Downing Street led a desperate attempt to protect Ms Smith, already facing a parliamentary inquiry over her housing claims, from speculation about her survival as Home Secretary.

Cabinet ministers rallied around her in the face of calls from opposition MPs for her to consider resigning. Ms Smith now has to cope with a toxic combination of anger over her expenses claims and the humiliating disclosure of her husband's taste in television.

Friends said she was "mortified and furious" over the disclosure that a £67 claim for television expenses included the cost of viewing two 18-rated movie sessions. They said the Home Secretary, who promised to pay the money back, has no intention of resigning.

The films were viewed by her husband, Richard Timney, when Ms Smith was away from their home in Redditch, Worcestershire.
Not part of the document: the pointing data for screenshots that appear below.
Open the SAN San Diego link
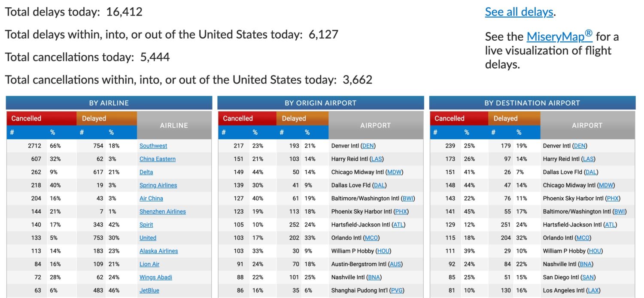 point(587,277)
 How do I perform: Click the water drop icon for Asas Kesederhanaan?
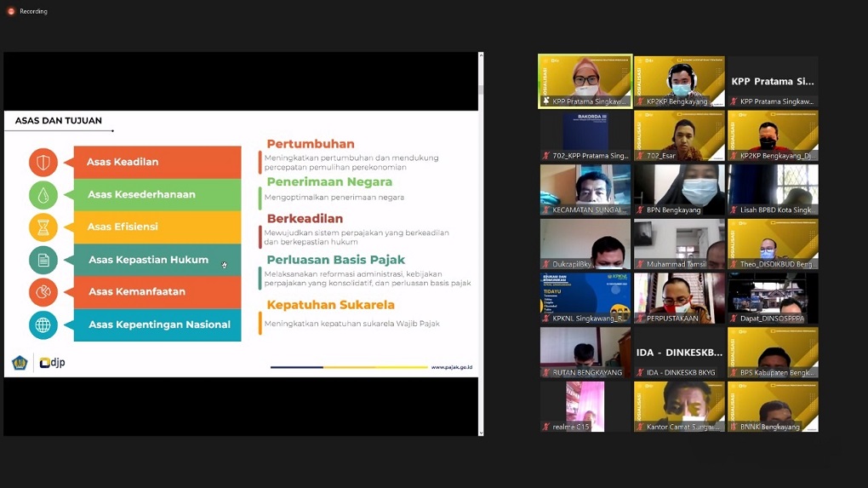tap(43, 195)
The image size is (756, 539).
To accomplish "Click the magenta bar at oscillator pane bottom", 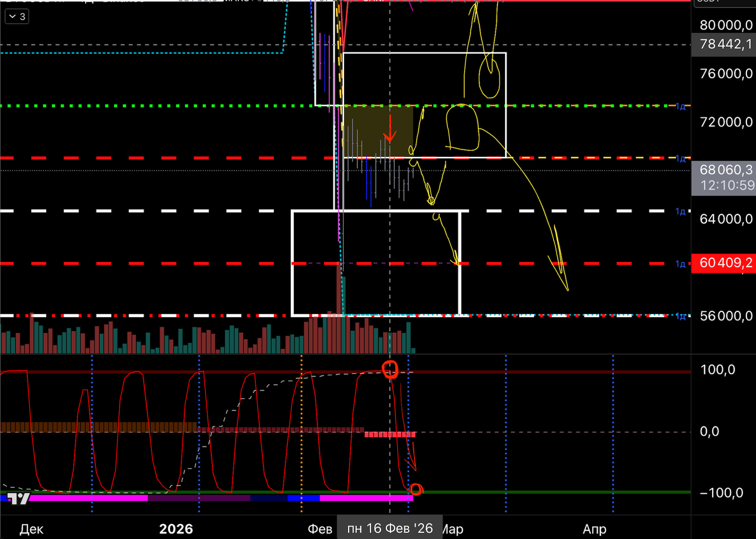I will (87, 498).
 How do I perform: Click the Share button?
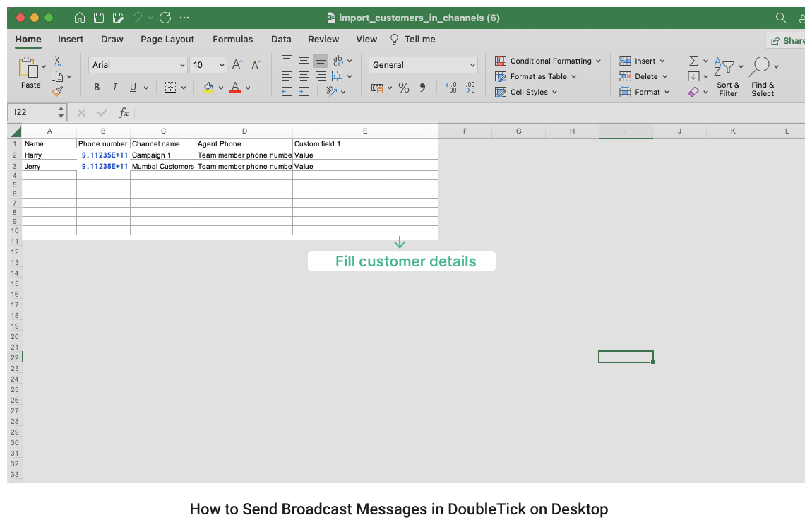pos(789,40)
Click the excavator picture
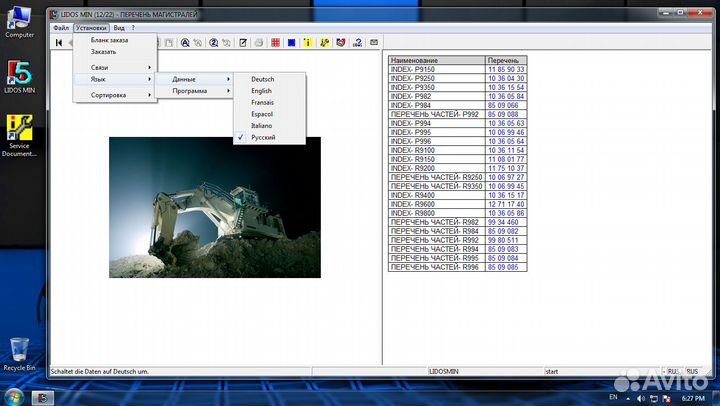The height and width of the screenshot is (406, 720). click(x=215, y=207)
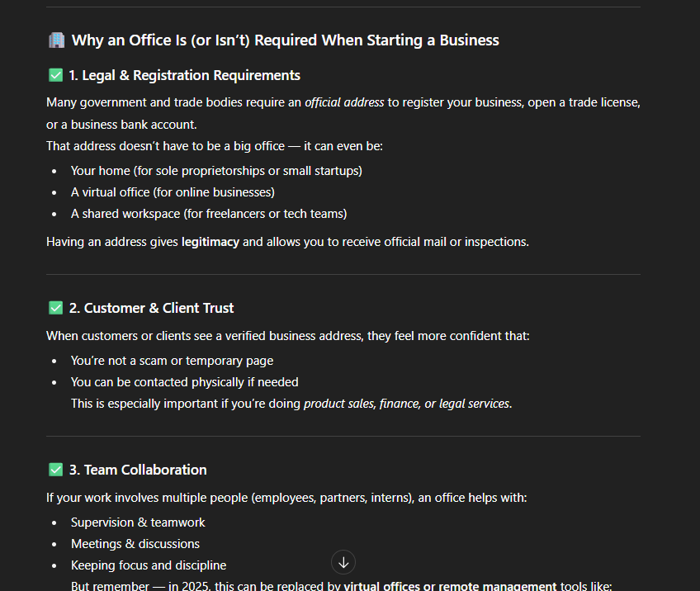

He is paid £40,000 a year from the public purse to run his wife's constituency office.

In a brief 22-second statement outside the house yesterday, Mr Timney said: "I am really sorry for any embarrassment I have caused Jacqui. I can fully understand why people might be angry and offended by this. Quite obviously, a claim should never have been made for these films, and as you know that money is being paid back."

The episode is particularly embarrassing to Ms Smith, the first female Home Secretary, as she is leading moves to strengthen legislation on the sex industry by bringing in tougher licensing rules for lap-dancing clubs.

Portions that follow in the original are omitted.